Sayoko was still happily engaged with the second of three half-hour programs. Angelica had heard her speak aloud, to the robot presumably, explaining the names and relationships of the people on the screen and why one of the women was getting upset. A commercial came on and Sayoko said, “I was always a little dark-skinned, myself. Men don’t like that.”
Fine, Angelica thought, let her talk to a machine about affairs and amnesia. Let her explain the soap and lotion commercials, and why every woman should yearn for whiter skin.
She had an idea.
“Sayoko-san, I’m having a problem with my phone and I need to go out. I can’t wait for Phuong’s next visit. I don’t think Phuong is working for us anymore.”

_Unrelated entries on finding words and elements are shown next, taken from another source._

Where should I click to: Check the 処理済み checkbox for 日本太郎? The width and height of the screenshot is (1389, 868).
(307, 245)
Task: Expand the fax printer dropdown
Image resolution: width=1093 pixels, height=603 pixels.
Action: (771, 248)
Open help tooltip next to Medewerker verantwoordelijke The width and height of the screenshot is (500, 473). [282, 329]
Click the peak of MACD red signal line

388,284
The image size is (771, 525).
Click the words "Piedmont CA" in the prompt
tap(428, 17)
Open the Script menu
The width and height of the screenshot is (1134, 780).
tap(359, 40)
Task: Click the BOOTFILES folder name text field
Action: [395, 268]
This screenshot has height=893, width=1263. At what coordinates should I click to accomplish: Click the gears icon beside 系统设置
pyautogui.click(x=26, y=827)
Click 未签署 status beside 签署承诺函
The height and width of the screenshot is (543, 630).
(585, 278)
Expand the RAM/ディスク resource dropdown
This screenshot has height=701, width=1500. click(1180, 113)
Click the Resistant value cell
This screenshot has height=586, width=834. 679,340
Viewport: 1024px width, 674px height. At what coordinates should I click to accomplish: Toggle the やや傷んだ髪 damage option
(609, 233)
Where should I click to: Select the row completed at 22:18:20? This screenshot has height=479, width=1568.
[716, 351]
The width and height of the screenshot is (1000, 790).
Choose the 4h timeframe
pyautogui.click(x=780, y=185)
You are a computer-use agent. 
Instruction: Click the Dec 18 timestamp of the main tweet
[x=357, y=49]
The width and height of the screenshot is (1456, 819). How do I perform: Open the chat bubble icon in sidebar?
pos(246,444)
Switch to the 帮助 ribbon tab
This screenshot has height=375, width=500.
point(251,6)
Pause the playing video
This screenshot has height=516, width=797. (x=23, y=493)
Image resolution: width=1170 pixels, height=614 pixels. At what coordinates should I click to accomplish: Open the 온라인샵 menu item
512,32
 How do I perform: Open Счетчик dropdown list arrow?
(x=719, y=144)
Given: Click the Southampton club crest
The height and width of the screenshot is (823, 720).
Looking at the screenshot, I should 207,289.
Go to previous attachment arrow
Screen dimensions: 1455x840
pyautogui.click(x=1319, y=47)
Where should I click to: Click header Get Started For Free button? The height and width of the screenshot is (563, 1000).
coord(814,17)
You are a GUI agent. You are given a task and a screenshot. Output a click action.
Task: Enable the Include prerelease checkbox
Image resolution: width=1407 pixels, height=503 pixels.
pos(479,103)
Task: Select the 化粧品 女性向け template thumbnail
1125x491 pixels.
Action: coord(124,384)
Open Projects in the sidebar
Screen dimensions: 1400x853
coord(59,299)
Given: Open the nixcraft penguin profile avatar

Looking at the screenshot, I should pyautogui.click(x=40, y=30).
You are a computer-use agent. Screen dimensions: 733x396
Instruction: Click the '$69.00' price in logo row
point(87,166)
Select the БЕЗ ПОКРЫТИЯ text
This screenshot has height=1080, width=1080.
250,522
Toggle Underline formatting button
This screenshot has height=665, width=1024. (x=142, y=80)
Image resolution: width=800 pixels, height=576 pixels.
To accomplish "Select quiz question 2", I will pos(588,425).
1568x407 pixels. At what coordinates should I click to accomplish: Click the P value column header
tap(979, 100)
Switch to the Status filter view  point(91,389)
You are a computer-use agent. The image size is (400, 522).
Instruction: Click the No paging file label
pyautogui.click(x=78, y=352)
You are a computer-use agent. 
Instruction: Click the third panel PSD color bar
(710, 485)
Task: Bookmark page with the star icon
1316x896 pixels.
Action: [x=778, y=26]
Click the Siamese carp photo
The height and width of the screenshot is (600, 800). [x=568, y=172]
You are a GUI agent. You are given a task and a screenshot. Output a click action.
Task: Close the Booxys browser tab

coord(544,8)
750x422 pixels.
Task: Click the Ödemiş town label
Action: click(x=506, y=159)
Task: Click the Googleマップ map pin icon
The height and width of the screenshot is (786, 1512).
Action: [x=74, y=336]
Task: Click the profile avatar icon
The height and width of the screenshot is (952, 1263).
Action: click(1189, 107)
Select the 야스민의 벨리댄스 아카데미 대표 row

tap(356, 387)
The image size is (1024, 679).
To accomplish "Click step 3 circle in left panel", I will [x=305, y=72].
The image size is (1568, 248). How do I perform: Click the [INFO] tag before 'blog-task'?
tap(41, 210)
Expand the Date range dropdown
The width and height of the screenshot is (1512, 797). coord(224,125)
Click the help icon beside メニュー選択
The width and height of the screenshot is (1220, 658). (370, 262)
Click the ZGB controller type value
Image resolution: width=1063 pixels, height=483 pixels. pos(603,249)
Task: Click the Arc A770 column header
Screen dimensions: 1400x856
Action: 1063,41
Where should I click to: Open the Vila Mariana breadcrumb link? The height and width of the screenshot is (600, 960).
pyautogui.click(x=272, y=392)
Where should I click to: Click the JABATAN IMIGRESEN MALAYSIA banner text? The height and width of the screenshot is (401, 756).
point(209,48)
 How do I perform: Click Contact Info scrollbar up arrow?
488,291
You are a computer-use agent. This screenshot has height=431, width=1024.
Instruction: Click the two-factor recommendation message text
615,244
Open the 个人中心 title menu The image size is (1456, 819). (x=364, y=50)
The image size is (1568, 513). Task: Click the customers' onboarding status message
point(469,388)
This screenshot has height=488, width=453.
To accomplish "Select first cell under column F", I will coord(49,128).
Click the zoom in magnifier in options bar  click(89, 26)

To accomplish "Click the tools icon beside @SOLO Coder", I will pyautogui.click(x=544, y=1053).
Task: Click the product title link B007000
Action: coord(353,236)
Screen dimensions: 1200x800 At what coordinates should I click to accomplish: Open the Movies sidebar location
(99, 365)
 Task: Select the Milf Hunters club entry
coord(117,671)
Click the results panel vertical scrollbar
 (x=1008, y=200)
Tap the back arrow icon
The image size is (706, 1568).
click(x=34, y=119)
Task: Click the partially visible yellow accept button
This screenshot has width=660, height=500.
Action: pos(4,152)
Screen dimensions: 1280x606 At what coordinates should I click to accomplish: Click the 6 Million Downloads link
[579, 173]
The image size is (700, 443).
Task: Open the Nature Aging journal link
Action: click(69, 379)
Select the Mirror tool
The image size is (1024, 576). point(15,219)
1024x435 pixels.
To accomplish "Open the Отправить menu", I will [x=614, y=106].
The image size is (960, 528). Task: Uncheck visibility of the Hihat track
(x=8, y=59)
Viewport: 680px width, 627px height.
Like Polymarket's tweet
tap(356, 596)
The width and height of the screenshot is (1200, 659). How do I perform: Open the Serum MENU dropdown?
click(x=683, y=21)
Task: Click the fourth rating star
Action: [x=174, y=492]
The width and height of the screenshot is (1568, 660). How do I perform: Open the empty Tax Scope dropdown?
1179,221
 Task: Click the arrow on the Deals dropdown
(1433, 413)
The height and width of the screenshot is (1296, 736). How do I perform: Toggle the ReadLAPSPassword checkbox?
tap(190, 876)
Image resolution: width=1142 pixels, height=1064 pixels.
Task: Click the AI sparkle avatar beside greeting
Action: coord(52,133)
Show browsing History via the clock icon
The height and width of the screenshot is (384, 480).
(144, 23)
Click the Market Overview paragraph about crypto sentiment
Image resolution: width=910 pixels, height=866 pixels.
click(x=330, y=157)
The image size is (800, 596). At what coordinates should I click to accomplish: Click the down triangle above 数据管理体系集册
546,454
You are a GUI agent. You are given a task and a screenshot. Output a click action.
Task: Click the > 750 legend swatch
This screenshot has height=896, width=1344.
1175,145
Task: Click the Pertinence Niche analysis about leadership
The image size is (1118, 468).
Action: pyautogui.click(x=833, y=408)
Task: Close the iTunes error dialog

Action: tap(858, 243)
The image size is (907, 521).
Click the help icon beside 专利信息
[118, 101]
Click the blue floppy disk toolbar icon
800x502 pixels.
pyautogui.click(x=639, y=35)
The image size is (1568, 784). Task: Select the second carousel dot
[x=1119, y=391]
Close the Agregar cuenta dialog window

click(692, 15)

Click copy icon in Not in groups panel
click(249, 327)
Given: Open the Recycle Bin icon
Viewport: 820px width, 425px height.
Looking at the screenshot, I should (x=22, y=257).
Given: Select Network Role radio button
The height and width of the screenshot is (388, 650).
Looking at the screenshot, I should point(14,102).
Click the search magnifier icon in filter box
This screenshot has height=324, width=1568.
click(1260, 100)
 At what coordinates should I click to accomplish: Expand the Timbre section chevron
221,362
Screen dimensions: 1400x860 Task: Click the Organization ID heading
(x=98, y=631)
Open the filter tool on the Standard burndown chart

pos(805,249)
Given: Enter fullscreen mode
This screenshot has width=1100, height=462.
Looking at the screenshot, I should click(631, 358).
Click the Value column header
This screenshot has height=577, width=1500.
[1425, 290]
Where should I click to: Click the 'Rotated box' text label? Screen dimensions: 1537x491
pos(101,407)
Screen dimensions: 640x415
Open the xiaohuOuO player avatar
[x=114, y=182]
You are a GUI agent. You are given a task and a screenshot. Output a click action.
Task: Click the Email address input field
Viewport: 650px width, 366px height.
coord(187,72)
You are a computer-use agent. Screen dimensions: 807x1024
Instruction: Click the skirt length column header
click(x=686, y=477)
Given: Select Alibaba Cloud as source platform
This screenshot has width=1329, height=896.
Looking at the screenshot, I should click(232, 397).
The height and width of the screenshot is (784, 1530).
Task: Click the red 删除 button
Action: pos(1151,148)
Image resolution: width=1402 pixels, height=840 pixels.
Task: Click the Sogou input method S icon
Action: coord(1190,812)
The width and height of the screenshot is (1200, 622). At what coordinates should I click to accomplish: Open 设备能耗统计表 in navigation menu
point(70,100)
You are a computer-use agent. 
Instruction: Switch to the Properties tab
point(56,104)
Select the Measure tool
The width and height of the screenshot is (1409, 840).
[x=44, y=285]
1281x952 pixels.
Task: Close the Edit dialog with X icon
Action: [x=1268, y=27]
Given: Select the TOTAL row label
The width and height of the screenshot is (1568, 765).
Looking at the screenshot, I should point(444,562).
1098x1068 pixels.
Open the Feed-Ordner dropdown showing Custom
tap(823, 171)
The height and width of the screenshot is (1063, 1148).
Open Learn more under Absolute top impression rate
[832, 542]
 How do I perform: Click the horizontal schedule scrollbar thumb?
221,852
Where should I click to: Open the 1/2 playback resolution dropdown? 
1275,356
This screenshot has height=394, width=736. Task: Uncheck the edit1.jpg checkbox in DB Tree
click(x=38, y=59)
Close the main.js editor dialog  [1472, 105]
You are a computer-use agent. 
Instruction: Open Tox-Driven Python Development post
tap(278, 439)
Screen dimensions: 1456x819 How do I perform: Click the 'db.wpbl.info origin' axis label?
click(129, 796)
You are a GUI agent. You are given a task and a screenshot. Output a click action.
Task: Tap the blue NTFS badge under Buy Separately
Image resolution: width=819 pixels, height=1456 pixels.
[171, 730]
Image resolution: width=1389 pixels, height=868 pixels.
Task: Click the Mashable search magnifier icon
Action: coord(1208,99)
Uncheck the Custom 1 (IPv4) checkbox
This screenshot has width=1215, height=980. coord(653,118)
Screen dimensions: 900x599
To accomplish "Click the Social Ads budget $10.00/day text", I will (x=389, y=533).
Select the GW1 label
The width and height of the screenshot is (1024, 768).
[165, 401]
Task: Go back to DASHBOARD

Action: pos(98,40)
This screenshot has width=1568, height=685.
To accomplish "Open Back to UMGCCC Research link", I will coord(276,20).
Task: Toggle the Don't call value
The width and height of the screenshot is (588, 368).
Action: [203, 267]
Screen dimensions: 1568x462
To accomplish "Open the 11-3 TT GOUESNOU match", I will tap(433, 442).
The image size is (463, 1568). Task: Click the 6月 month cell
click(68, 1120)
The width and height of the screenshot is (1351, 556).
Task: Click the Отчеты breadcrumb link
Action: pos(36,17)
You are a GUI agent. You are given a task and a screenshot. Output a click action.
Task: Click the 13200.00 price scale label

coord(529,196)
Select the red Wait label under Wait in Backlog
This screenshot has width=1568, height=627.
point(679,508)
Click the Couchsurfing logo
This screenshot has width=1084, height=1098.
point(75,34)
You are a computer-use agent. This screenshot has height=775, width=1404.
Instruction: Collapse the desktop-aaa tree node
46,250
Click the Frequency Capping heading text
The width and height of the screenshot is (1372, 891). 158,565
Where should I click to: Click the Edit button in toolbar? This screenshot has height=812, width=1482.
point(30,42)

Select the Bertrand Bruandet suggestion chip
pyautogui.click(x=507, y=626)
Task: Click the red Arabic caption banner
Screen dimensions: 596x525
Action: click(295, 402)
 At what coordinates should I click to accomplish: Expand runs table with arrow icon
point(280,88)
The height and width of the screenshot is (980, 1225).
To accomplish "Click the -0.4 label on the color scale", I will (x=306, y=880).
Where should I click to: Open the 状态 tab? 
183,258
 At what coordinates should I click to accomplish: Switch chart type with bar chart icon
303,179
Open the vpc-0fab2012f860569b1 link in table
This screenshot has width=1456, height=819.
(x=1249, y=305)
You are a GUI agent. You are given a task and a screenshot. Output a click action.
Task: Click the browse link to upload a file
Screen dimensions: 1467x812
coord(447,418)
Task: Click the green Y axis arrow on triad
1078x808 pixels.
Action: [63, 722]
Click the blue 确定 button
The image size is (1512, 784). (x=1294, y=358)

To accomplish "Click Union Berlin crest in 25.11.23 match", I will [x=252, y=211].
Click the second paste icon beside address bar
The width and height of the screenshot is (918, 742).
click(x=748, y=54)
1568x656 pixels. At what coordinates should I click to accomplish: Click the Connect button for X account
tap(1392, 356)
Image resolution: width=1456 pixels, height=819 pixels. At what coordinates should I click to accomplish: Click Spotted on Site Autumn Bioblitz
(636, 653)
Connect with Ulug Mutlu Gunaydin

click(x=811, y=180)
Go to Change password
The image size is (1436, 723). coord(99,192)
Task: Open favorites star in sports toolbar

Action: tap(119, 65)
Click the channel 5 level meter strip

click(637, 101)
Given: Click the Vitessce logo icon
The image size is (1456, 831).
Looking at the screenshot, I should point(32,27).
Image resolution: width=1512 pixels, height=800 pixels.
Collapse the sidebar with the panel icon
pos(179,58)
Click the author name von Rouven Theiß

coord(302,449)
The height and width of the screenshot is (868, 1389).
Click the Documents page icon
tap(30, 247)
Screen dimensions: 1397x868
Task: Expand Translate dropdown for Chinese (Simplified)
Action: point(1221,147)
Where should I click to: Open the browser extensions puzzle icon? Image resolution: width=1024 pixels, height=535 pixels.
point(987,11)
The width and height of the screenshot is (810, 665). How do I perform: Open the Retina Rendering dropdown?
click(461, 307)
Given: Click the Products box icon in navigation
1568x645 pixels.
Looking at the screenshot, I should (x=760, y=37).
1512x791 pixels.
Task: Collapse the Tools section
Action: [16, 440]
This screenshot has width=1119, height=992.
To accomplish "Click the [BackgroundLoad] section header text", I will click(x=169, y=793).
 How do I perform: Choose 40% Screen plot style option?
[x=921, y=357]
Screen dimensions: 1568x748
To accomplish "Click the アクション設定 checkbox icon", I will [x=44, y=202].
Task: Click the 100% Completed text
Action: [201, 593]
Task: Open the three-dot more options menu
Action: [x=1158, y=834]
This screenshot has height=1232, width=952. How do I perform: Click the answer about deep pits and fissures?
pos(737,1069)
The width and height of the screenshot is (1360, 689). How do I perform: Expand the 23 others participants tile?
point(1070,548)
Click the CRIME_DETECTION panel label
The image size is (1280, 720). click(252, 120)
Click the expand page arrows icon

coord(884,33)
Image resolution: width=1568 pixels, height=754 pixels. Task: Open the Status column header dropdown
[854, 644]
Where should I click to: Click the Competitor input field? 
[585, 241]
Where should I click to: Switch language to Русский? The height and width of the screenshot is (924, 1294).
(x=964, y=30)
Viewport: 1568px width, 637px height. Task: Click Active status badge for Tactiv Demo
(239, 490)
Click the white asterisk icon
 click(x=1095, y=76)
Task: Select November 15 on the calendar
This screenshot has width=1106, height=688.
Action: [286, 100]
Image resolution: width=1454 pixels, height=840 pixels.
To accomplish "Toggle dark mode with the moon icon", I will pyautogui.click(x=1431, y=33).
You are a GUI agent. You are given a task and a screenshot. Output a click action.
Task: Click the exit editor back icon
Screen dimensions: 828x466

“I don’t think so either,” Sayoko said, without taking her eyes from the screen.
“You don’t?”
“She said I don’t have enough documentation. The agency won’t take old-fashioned patients anymore.”
Why hadn’t anyone told Angelica?
“But you’re registered.”
“That’s the point. Registered old-fashioned is too much trouble. She called me a liability,” Sayoko said, miffed. She turned her attention back to the new episode that was starting.
“I’m only going to the corner,” Angelica said. “It won’t take more than ten minutes.”
Sayoko didn’t reply.
“Or twenty. Your show will just be ending. And then, don’t worry, I’ll be right back. I promise.”
At the elevators, Angelica saw a neighbor, Kubota-san. He was five years older than Itou—around seventy—and recently retired. Shy but pleasant, always willing to exchange a few words or a smile.